Essen. Frauen verdienen weniger, bekommen knappere Renten. Sie sollten sich um ihr Geld kümmern. Aber: Finanzen scheinen immer noch Männersache zu sein.

Als ich das erste Mal eine große Summe Geld investierte, hatte ich schwitzige Hände und Herzklopfen. Ich war acht, vielleicht neun, und meine Mutter hatte mir Geld für den Schulausflug gegeben: fünf Mark! Im Museumsshop erstand ich ein faustgroßes Plastikmammut. Nicht, weil ich damit spielen wollte. Allein dass das Tier ausgestorben war, machte die Plastiknachbildung in meinen Augen zu einem unbedingt besitzenswerten Gut.
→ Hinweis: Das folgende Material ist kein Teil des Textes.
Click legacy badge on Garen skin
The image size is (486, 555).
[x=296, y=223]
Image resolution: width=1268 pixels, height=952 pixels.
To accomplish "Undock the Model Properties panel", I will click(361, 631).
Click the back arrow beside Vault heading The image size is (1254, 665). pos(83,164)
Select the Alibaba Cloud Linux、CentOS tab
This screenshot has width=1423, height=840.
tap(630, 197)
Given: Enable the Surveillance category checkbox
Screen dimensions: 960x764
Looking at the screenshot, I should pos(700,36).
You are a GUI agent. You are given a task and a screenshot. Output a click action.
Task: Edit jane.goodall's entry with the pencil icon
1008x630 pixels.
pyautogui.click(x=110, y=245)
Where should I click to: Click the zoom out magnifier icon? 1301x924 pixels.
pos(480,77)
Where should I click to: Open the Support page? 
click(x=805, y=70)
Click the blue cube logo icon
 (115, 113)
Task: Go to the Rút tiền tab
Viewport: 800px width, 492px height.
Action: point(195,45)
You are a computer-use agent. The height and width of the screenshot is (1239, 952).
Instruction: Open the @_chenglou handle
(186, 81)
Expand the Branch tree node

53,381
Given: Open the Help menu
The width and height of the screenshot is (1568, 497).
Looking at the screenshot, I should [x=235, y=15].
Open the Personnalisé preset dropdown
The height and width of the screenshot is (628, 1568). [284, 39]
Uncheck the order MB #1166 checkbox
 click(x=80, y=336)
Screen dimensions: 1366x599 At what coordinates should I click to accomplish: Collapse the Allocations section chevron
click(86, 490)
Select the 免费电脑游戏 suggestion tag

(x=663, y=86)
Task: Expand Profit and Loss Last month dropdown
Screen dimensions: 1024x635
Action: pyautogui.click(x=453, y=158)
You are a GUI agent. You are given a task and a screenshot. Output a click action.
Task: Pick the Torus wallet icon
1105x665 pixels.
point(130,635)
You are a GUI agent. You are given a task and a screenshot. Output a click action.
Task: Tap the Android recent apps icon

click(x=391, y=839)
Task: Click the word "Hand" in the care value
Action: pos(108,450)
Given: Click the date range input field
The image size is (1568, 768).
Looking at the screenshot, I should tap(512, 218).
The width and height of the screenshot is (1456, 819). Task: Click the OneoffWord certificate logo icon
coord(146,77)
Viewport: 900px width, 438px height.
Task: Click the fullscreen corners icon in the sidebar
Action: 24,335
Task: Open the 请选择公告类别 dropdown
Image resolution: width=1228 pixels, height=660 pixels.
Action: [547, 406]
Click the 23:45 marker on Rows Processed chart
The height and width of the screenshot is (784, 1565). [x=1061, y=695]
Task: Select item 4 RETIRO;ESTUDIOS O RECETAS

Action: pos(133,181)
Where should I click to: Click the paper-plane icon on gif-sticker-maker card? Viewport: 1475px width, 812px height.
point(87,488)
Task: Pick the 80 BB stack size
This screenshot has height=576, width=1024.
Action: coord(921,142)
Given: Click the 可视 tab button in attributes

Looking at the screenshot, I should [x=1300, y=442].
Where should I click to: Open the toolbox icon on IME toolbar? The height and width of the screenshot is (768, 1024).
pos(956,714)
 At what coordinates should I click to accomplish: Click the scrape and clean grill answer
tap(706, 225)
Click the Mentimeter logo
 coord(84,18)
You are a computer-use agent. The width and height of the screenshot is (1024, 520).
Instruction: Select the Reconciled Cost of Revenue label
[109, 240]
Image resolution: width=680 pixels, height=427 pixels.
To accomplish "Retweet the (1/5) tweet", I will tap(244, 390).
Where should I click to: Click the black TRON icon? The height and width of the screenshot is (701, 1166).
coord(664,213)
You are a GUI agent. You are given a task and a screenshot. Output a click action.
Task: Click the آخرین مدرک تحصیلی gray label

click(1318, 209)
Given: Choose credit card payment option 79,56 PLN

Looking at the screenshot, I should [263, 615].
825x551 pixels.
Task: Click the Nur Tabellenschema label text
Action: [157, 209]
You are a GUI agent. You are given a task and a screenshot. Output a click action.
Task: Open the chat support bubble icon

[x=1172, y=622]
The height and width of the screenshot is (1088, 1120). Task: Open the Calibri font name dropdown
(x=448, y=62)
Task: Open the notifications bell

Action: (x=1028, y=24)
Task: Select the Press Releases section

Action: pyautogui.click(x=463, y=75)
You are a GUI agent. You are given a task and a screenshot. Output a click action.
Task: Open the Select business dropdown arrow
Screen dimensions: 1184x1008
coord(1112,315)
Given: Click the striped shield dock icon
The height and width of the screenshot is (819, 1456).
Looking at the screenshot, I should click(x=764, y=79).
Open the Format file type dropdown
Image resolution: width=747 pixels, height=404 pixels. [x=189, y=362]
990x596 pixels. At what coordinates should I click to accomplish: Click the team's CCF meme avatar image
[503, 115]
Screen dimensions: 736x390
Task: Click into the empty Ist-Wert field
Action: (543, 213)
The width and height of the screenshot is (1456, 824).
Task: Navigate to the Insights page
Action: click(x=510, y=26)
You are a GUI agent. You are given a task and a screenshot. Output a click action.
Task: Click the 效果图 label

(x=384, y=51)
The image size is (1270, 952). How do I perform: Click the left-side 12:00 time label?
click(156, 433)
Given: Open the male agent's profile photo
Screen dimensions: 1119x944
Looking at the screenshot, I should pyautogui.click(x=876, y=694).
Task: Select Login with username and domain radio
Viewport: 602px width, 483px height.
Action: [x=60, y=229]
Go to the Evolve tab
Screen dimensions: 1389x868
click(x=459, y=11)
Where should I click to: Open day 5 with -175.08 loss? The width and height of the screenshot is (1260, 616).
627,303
Altmodisches Finanzgebaren

Mein erwachsenes Ich hat sich in finanziellen Dingen nicht wirklich weiterentwickelt, befürchte ich. Viel Geld auszugeben macht mich noch immer nervös, wenngleich meine Definition von „viel“ nicht mehr dieselbe ist wie damals. Obwohl ich nicht mehr in Steinzeittiere investiere, haftet meinem Finanzgebaren etwas steinzeitlich-altmodisches an: Mein Geld liegt auf einem kostenpflichtigen unverzinsten Girokonto und einem Tagesgeldkonto mit Nullkomma-X-Zinssatz. Außerdem habe ich bisher damit kokettiert, mich für „Finanzthemen“ nicht zu interessieren, womit ich ein weibliches Klischee erfülle, das ebenfalls unzeitgemäß anmutet: Frauen, so die Essenz verschiedener Statistiken, halten Börse, Aktien und Fonds offenbar mehrheitlich für Männersache.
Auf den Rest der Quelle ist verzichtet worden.